==== Фрагмент документа ====

Следует также отметить и такие работы как «Становление и развитие средневековой японской литературы» Араки Ёсио [Араки Ёсио, 1957], «История древней культуры Японии» Вацудзи Тэцуро [Вацудзи Тэцуро, 1972], « Японская классическая литература» Аоки Такако [Аоки Такако, 1974] и «Очерки средневековой литературы» Фукуда Хидэити [Фукуда Хидэити, 1975]. Специально вопросам становления и развития повествовательной средневековой традиции была посвящена работа Мориока Цунэо «Исследования повествовательной литературы эпохи Хэйан», в которой заметное место было отведено исследованию поэтики в произведениях жанров цурури-моногатари и ута-моногатари [Мориока Цунэо, 1967]. Общие вопросы развития основных жанров
средневековой японской литературы нашли свое отражение в монографии Абэ Акио «История японской литературы. Раннее средневековье» [Абэ Акио, 1966].
Большой интерес представляет также работа Мацумото Нобухиро под названием «История рассказа о рождении ребенка в бамбуке», в которой автор подробно рассматривает инокультурные варианты сюжета о «лунном» ребенке, рожденном из бамбука, а также его японскую версию, запечатленную в «Такэтори-моногатари» [Мацумото Нобухиро, 1951]. Обращает на себя внимание и большой, поистине энциклопедический труд известного японского литературоведа Ока Кадзуо «Словарь по литературе эпохи Хэйан» [Ока Кадзуо, 1979].
Для отечественных японистов изучение средневековой литературы было и остается одним из важнейших направлений. В свете нашей проблематики следует отметить, прежде всего, труды, посвященные исследованию литературы эпохи Хэйан. Это научные труды и переводы памятника «Исэ-моногатари», выполненные Н.И.Конрадом [Конрад, 1978, 2000, 2001], работы И.А.Борониной, в которых всесторонне освещались проблемы поэтики классического японского стиха [Воронина, 1978, 1998]. Особого внимания заслуживают работы Л.М.Ермаковой, которой был выполнен перевод и комментарии к памятнику хэйанской литературы «Ямато-моногатари» [Ермакова, 1982, 1995]. Большой интерес представляют работы Т.Л.Соколовой-Делюсиной, посвященные литературе эпохи Хэйан, в частности, ее переводы и комментарии к «Дневнику Идзуми Сикибу» [Соколова-Делюсина, 2004; Идзуми Сикибу, 2004], а также труды В.Н.Горегляда и В.Н.Марковой [Горегляд, 1994, 1997; Маркова, 1976; Повесть, 1976].
Однако при всем многообразии и масштабности исследований, посвященных истории японской классической литературы, ряд аспектов
по-прежнему остается недостаточно изученным. К таковым относится, например, исследование системы художественной образности в историко-культурном аспекте и в контексте инокультурных заимствований. Эта проблема может быть рассмотрена при изучении конкретных поэтических образов, возникших в период становления древней поэзии и затем получивших свое художественное развитие в поэзии и прозе последующих столетий. Исходя из этого, в данной диссертации предпринимается попытка проследить генезис и процесс трансформации наиболее известных и значимых для всей классической японской литературы поэтико-художественных образов, а именно образов луны и звезд. Отсюда и основные задачи, вставшие соискателем в ходе работы:
определить основные фольклорно-мифологические и празднично-обрядовые источники появления образов луны и звезд в японской культуре и литературе, выявить заимствованные и национальные элементы в их формировании;
проследить генезис и историю становления системы «сезонной» образности в древней японской поэзии и определить место поэтических образов луны и звезд в этой системе;
на основе анализа произведений средневековой прозы и поэзии рассмотреть основные функции этих образов в средневековой литературе, проследить процесс трансформации образов луны и звезд на новом этапе их развития;
определить значение образов небесных светил для процесса становления и развития художественной обрядности в японской классической литературе.

====

Что требуется ->
Перечислите всех авторов, чьи работы названы в приведенном выше фрагменте до абзаца, который начинается словами «Для отечественных японистов».

==== Исходные данные ====

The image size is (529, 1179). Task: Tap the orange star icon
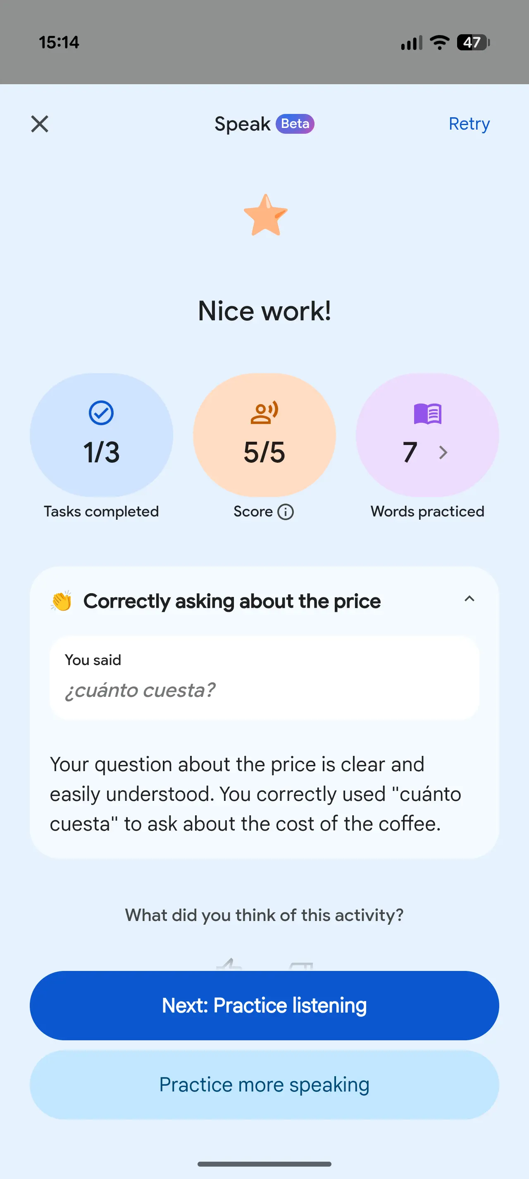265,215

====
==== Исходные данные ====

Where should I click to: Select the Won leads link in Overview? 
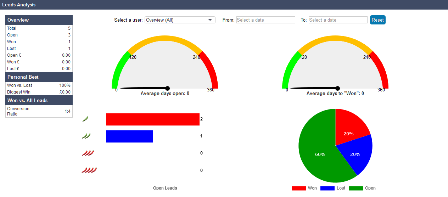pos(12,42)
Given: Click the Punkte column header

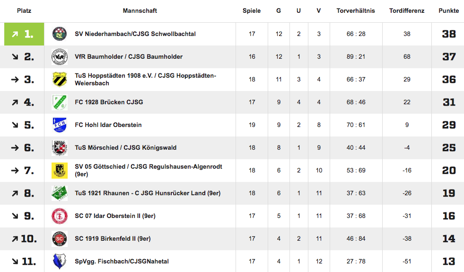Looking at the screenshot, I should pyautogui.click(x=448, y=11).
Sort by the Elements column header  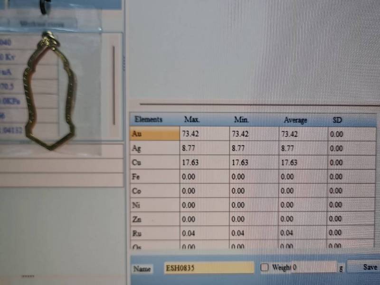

====

Результат выполнения ->
Араки Ёсио, Вацудзи Тэцуро, Аоки Такако, Фукуда Хидэити, Мориока Цунэо, Абэ Акио, Мацумото Нобухиро, Ока Кадзуо.